**CHALLENGE 1**
Put the entries from the line with "Viewport: 421px width, 456px height." up to and including the line with "pyautogui.click(x=127, y=478)" into a Markdown table with the columns Row and Entry line, skipping blank lines and leaving out the pictures.

**PAGE TEXT**

Software testing is a process of investigation. A tester pushes your software through a great variety of tests to catch any hidden errors, unpredictable behavior, or functional inconsistencies. After every test, a tester files a detailed report that helps developers fix all the exposed issues, maintain the software error-free, and make sure it runs as intended.
There are many software testing approaches today, but the most popular in the field are black-box, white-box, and grey-box testing methods. While taking drastically different approaches, these methods effectively help developers keep their code clean and functionality in check. Let us help you understand what these methods are, what they are used for, as well as find out their strengths and weaknesses.
Black-Box Testing
What’s peculiar about the black-box testing method is that the testers performing it has no knowledge of the internal structure and source code of the software they’re testing. And they don’t need to have any, neither do they need to have in-depth knowledge of programming languages or outstanding coding skills to perform the tests. This is mainly because the goal of this testing method is not to dig deep into the code, going through the software’s insides, but to interact with its user interface, test its functionality, and make sure that every input and output of the system meets the specified requirements. Therefore black-box testing can also be called functional testing or specification-based testing.
Such tests are performed from the point of view of end-users by an independent testing team in the course of STLC. A tester provides valid or invalid inputs and verifies the outputs against the expected outcomes. Every unexpected result and deviation is documented and reported to the development team, which helps them find and eliminate functional errors and inconsistencies early on.
This method is applicable at virtually every level of software testing: unit, integration, system, and acceptance. In unit testing, the black-box method is used to test the interface against the specifications given by the client.
In integration testing, the aim is to find and eliminate errors in the interaction between integrated components of the interface. The black-box method can also be effectively applied in system testing to analyze the system’s compliance with the requirements, as well as in acceptance testing, where it can help validate the acceptability of a software product by testing it in various unexpected situations and circumstances.
Some of the most common black-box test design techniques include:
- Decision table testing comes in handy when debugging software based on the embedded if-then-else and switch-case statements in decision tables. It’s an effective way to find errors in what actions correspond to which conditions.
- Error guessing means that the tester designs test cases based on their intuition and experience in prior testing. They use it to determine what may cause software to fail or errors to appear.
- All-pairs testing is a technique used to test all the possible discrete combinations of each pair of input parameters. This really helps find common bugs that are usually hidden in interactions between pairs of parameters.
- The equivalence partitioning technique involves dividing input data into different smaller partitions, classes of equivalent data, from which test cases can be derived. The technique is used to build a test case that covers each partition at once, reducing the time needed for testing.
Black-Box Testing Pros and Cons
Black-box testing can really help identify any ambiguity, vagueness, and contradictions in functional specifications. It enables testers to assess and raise the quality of functionality implementation without directly interfering with the software’s large code segments.
Black-box testing is entirely unbiased because the testing is carried out by an independent team, which separates the perspective of end-users from that of developers. Among the three methods, black-box testing features the quickest test case development, as it doesn’t require programming knowledge and can be easily performed by testers without a technical background.

**CHALLENGE 2**
Write what follows next in the text on software testing methods, picking up after its final sentence.

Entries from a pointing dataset
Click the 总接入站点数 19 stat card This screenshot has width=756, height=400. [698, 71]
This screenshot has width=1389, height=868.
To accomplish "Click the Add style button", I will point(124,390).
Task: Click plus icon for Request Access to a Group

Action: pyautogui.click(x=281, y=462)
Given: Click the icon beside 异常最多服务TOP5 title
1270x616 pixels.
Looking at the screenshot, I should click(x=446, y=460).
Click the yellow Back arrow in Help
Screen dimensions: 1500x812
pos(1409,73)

...

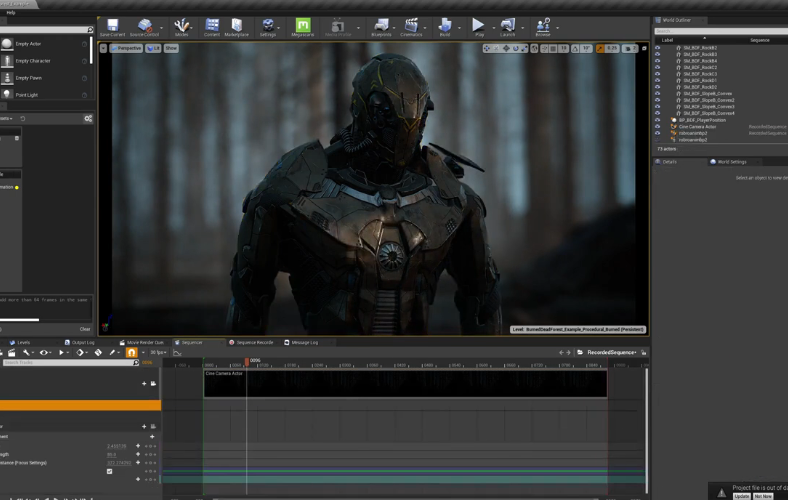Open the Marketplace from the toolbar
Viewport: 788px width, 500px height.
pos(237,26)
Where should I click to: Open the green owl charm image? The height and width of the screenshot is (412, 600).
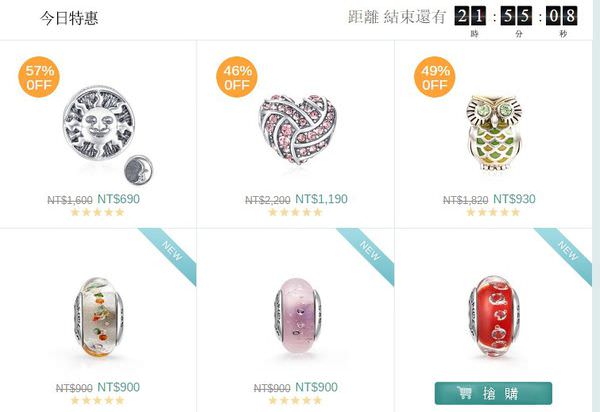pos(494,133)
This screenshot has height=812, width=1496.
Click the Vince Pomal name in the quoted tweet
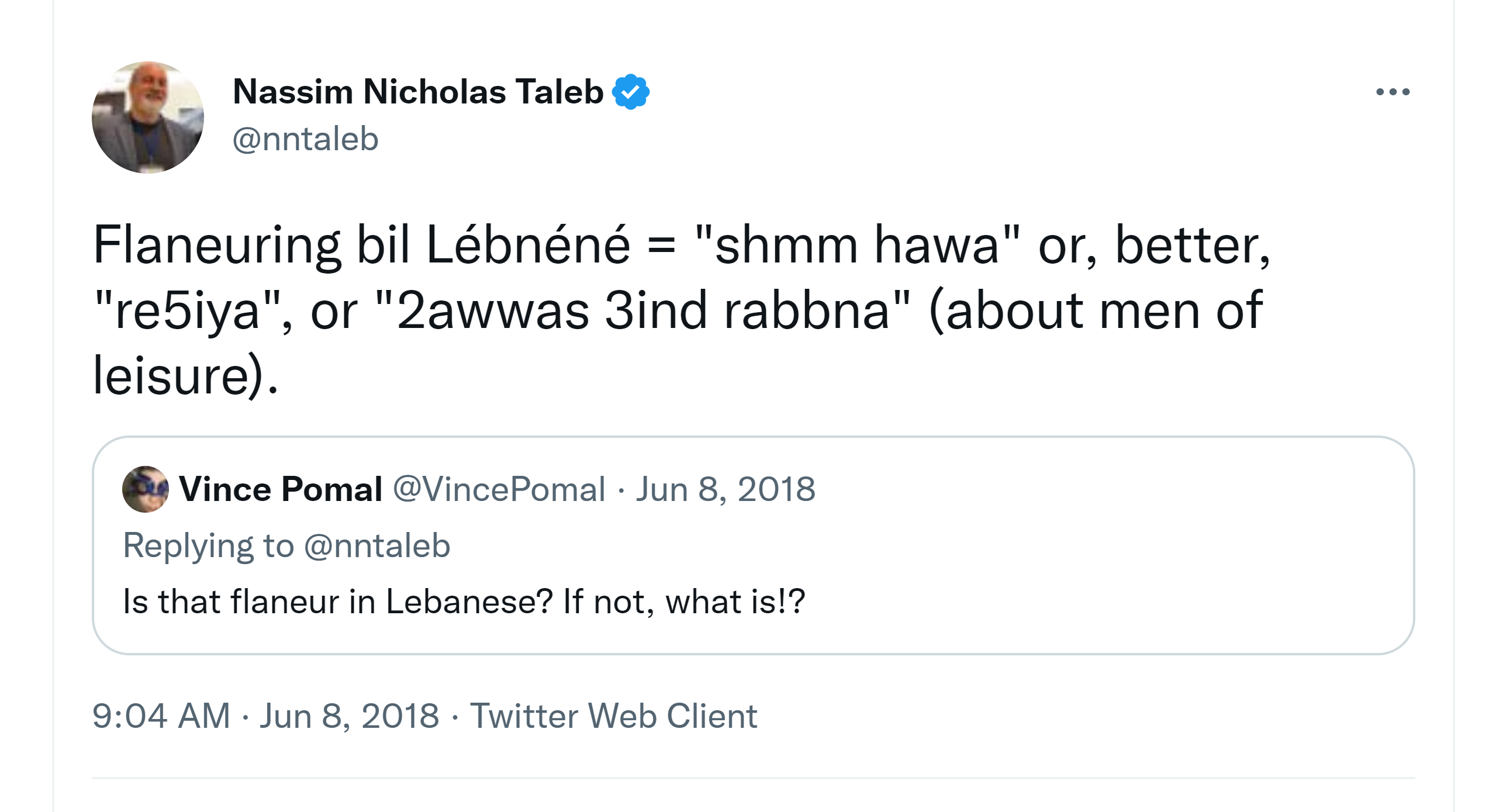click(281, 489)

...

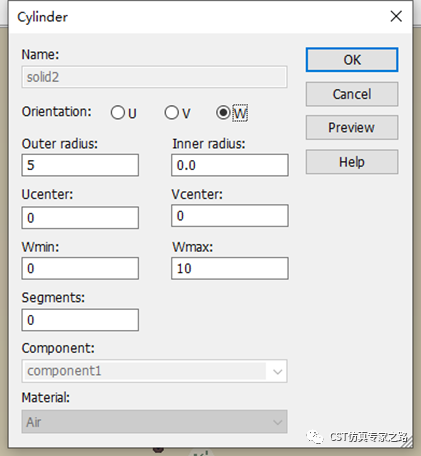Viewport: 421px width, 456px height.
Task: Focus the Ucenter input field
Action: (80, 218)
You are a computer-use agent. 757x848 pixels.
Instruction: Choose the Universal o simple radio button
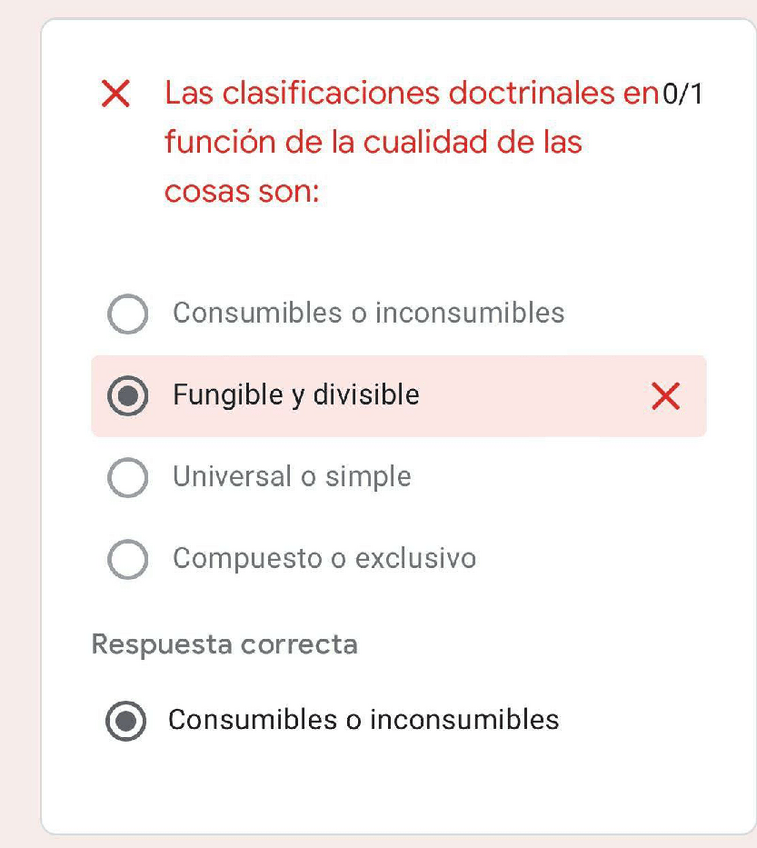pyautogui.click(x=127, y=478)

**FINAL ANSWER 1**
| Row | Entry line |
|---|---|
| 1 | Viewport: 421px width, 456px height. |
| 2 | Task: Focus the Ucenter input field |
| 3 | Action: (80, 218) |
| 4 | You are a computer-use agent. 757x848 pixels. |
| 5 | Instruction: Choose the Universal o simple radio button |
| 6 | pyautogui.click(x=127, y=478) |

**FINAL ANSWER 2**
Nevertheless, the method can be effectively applied to only testing small pieces of software. Testing large complex software thoroughly using this method would prove pretty inefficient and also be very time-consuming. In addition, this method requires clear and comprehensive specifications to be efficient. Otherwise, it will be extremely difficult to design test cases and the scenarios will provide very limited coverage.
White-Box Testing
As opposed to black-box testing that focuses on functionality, the goal of the white-box testing method is to perform the analysis of the internal structure of software and the logic behind it. White-box testing is therefore sometimes called structural testing or logic-driven testing. This method is very time-consuming and requires testers to have strong coding skills, full knowledge of the software they are testing, and access to all source code and architecture documents, otherwise, testers will not be able to design proper test cases.
Hence, white-box testing is usually performed by professional developers who apply their expertise to get an internal perspective on the structure, figure out what exactly is going on in the source code, and fix what’s not working as expected. In addition to in-depth knowledge, the method also requires specialized tools for source code analysis and debugging.
Testers thoroughly study the code and other internal aspects of the given software, determine all the valid and invalid inputs, then verify the outputs against the expected outcomes. They check the statements and conditions, the code paths and dataflows to make sure there are no hidden errors or defect-prone elements.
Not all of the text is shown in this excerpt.